Aspek Aparatur Penegak Hukumyang Berhubungan dengan Tindak Pidana Teknologi Informasi (skripsi dan tesis)

 Penegak hukum di Indonesia mengalami kesulitan dalam menghadapi merebaknya cybercrime. Hal ini dilatarbelakangi masih sedikitnya aparat penegak hukum yang memahami seluk-beluk teknologi informasi (internet), di samping itu aparat penegak hukum di daerah pun belum siap dalam mengantisipasi maraknya kejahatan ini karena masih banyak aparat penegak hukum yang gagap teknologi "gaptek" hal ini disebabkan oleh masih banyaknya institusi-institusi penegak hukum di daerah yang belum didukung dengan jaringan Internet. Agar suatu perkara pidana dapat sampai pada tingkat penuntutan dan pemeriksaan di sidang pengadilan, maka sebelumnya harus melewati beberapa tindakantindakan pada tingkat penyidik.
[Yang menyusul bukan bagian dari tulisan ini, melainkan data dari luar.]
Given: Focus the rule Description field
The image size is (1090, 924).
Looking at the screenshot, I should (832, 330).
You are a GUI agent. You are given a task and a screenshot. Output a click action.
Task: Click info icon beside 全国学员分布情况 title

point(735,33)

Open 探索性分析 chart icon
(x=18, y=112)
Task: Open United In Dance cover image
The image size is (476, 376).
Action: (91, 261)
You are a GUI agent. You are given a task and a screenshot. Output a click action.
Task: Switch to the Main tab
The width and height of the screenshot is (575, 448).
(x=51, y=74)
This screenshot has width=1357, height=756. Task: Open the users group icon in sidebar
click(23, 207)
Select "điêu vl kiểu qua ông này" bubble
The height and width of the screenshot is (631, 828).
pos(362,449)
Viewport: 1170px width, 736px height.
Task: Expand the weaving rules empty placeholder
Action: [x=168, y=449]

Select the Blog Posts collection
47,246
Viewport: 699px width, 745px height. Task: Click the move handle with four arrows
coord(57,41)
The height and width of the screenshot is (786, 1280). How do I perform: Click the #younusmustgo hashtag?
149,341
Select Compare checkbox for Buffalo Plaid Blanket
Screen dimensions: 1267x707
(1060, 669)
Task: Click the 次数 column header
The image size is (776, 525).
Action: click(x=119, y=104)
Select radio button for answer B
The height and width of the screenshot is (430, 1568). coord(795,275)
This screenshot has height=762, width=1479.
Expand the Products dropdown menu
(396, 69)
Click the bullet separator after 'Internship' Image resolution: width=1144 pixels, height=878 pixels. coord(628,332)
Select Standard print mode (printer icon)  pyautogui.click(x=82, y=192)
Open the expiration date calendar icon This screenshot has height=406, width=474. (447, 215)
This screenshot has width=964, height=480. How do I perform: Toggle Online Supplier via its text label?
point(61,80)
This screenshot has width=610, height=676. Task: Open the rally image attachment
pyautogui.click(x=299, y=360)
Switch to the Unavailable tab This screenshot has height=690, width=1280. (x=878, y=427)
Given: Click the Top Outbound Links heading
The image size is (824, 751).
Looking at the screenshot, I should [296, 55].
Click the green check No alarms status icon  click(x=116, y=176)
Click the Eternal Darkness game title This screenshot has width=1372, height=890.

Apabila ada unsur-unsur pidana (bukti awal telah terjadinya tindak pidana) maka barulah dari proses tersebut dilakukan penyelidikan, dalam Pasal 1 sub-13 Undang-Undang Nomor 2 Tahun 2002 tentang Kepolisian Negara Republik Indonesia penyelidikan didefinisikan sebagai:" “serangkaian tindakan penyidik dalam hal dan menurut cara yang diatur dalam undang-undang ini untuk mencari serta mengumpulkan bukti yang dengan bukti itu membuat terang tentang tindak pidana yang terjadi dan guna menemukan tersangkanya”.5 Penyidikan terhadap tindak pidana teknologi informasi sebagaimana dimaksud dalam UU ITE Pasal 42, dilakukan berdasarkan ketentuan dalam Hukum Acara Pidana dan ketentuan dalam UU ITE. Pasal 43 UU ITE menjabarkan bahwa selain Penyidik Pejabat Polisi Negara Republik Indonesia, Pejabat Pegawai Negeri Sipil tertentu di lingkungan Pemerintahan yang lingkup tugas dan tanggungjawabnya di bidang Teknologi Informasi dan Transaksi Elektronik diberi wewenang khusus sebagai penyidik.